**What to work on:** Output, verbatim and without pictures, the lines from the first line of the listing through the line containing "532x399 pixels.".

Material supplied Start Marker

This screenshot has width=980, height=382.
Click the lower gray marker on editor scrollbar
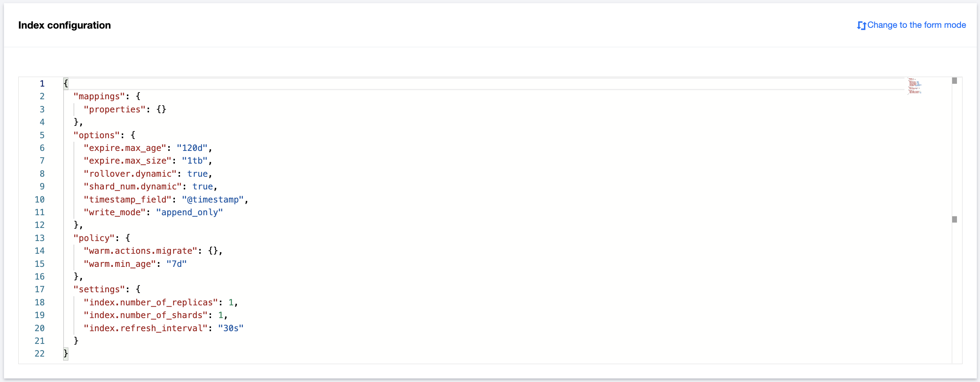tap(954, 219)
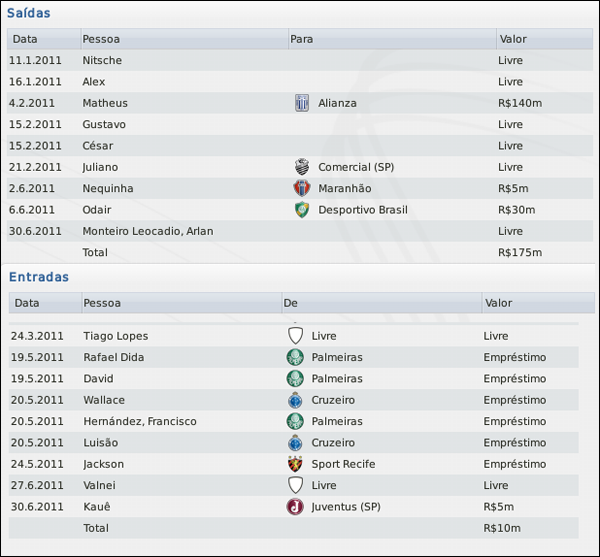The image size is (600, 557).
Task: Open player Matheus in Saídas list
Action: tap(105, 103)
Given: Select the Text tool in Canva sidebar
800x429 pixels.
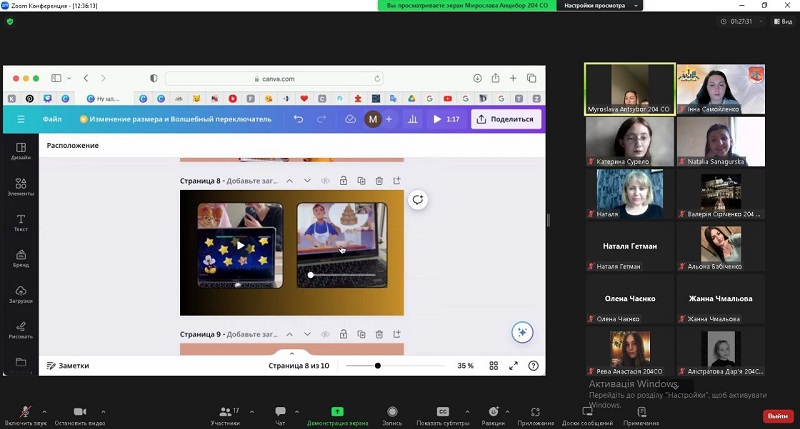Looking at the screenshot, I should (21, 222).
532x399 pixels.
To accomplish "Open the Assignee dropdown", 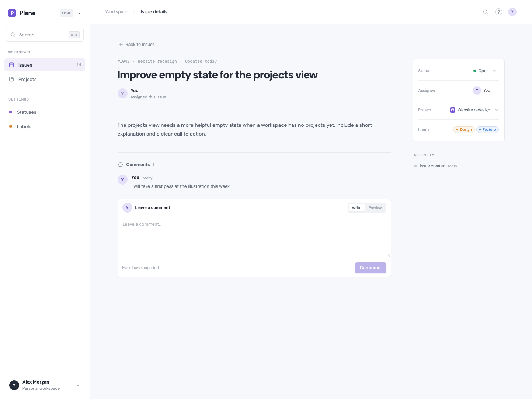I will tap(486, 90).
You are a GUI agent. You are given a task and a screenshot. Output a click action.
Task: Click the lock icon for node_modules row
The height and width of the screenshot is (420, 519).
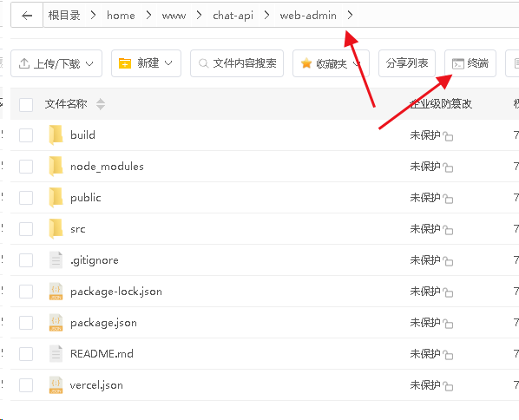(448, 167)
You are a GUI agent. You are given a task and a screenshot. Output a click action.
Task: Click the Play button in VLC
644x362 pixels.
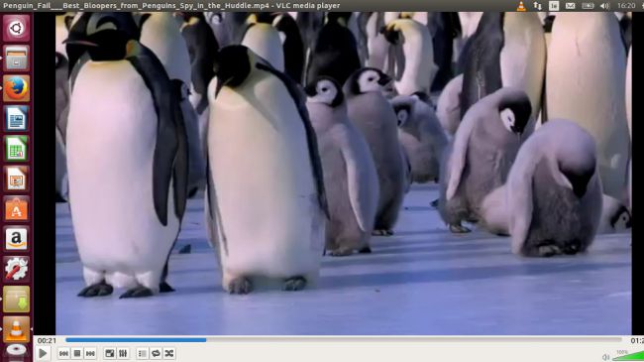(x=43, y=353)

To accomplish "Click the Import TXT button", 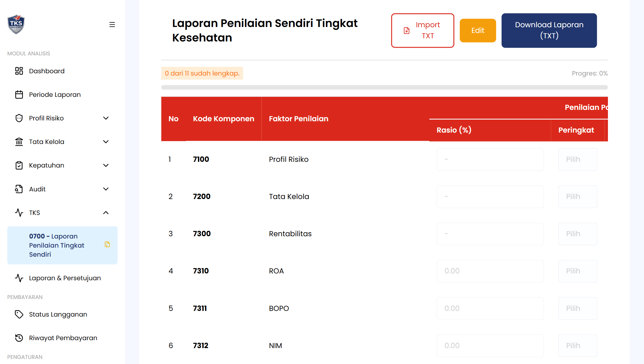I will click(x=423, y=30).
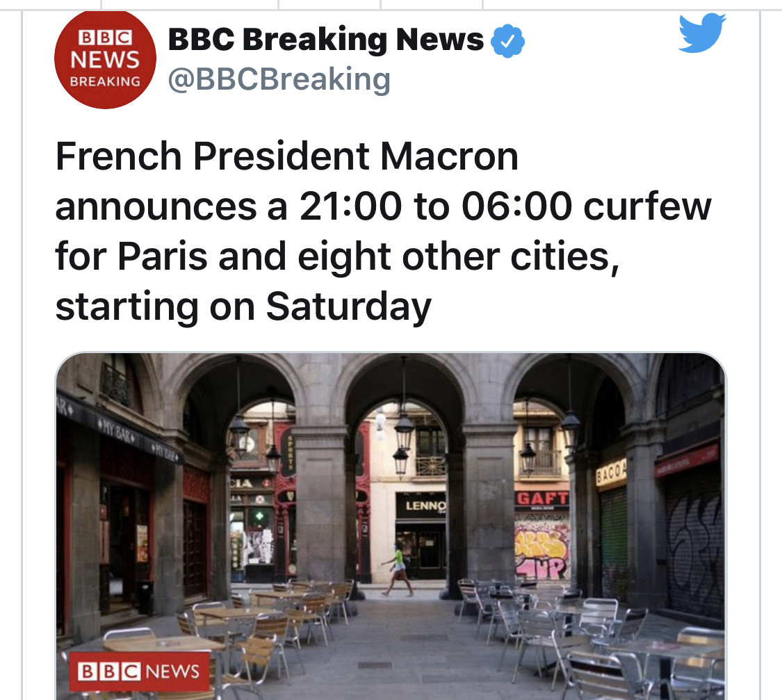Open the red BBC News Breaking avatar
Screen dimensions: 782x700
point(105,58)
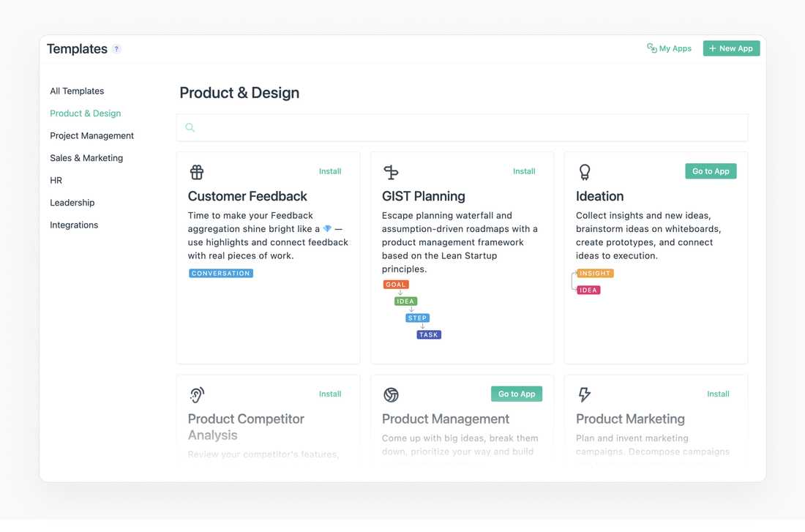Viewport: 805px width, 532px height.
Task: Click the signpost icon on GIST Planning
Action: point(391,172)
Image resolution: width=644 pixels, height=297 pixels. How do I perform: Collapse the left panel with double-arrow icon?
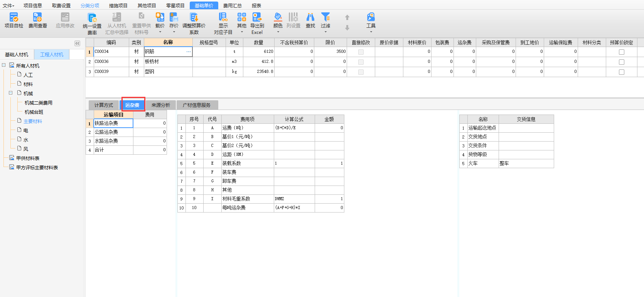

Material supplied End Marker

**Task output:**
This screenshot has width=980, height=382.
Click the lower gray marker on editor scrollbar
tap(954, 219)
The image size is (600, 557).
Task: Open player Matheus in Saídas list
Action: tap(105, 103)
Given: Select the Text tool in Canva sidebar
800x429 pixels.
Looking at the screenshot, I should (21, 222).
532x399 pixels.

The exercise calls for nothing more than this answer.